- _WRITTEN INSTRUCTION_:
Rewrite every line of the records below, replacing each occurrence of "screenshot" with "screen capture" and leaving everything else unchanged. Omit the pictures from your output.

=======

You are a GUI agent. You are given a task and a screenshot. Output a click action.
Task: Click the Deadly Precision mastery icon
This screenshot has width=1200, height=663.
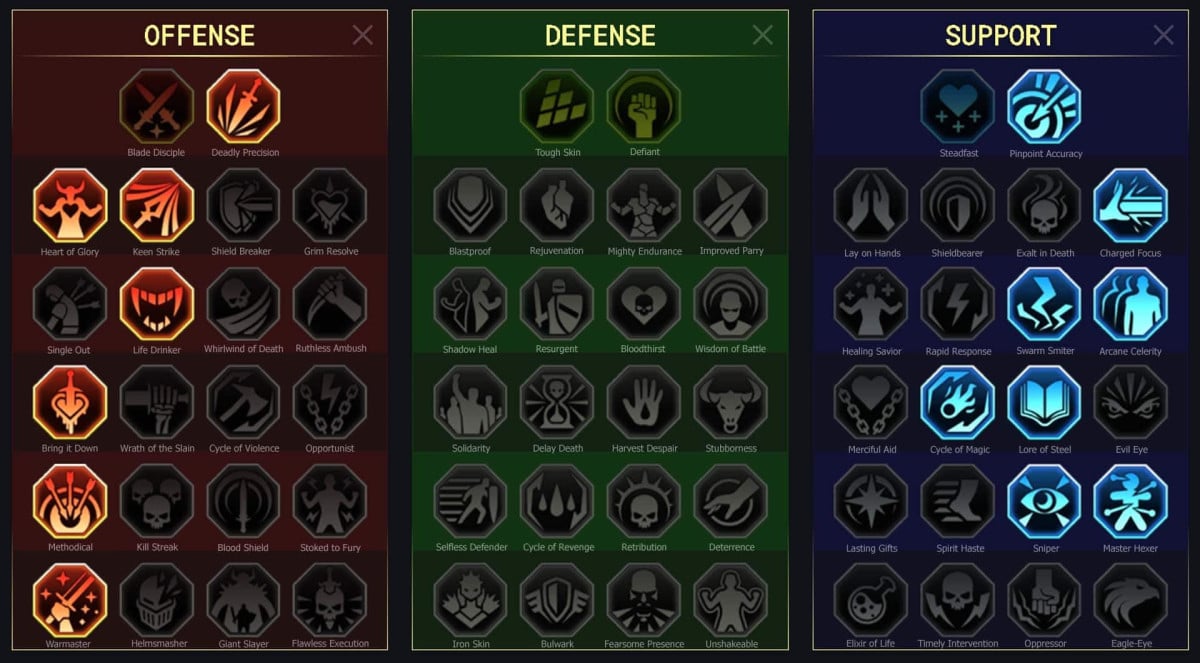tap(244, 106)
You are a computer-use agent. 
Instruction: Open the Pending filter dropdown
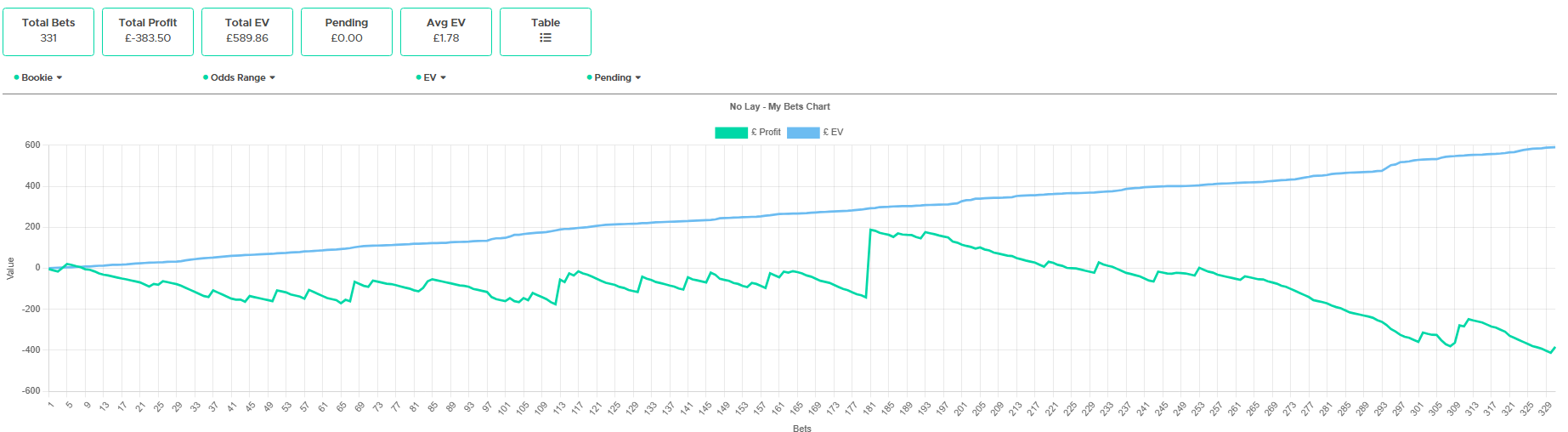(x=613, y=77)
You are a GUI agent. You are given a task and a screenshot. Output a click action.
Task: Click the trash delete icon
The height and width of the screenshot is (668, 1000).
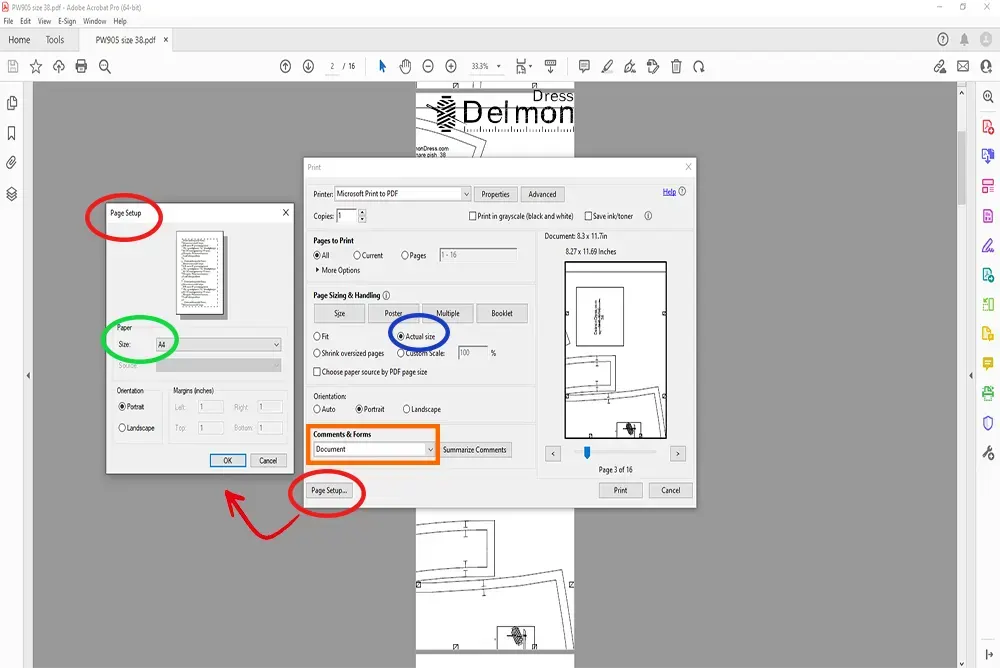pyautogui.click(x=676, y=67)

=======

- _EXERCISE OUTPUT_:
You are a GUI agent. You are given a task and a screen capture. Output a click action.
Task: Click the Deadly Precision mastery icon
This screen capture has width=1200, height=663.
tap(244, 106)
You are a computer-use agent. 
Instruction: Open the Pending filter dropdown
(x=613, y=77)
You are a GUI agent. You are given a task and a screen capture. Output a click action.
Task: Click the trash delete icon
The height and width of the screen capture is (668, 1000).
pyautogui.click(x=676, y=67)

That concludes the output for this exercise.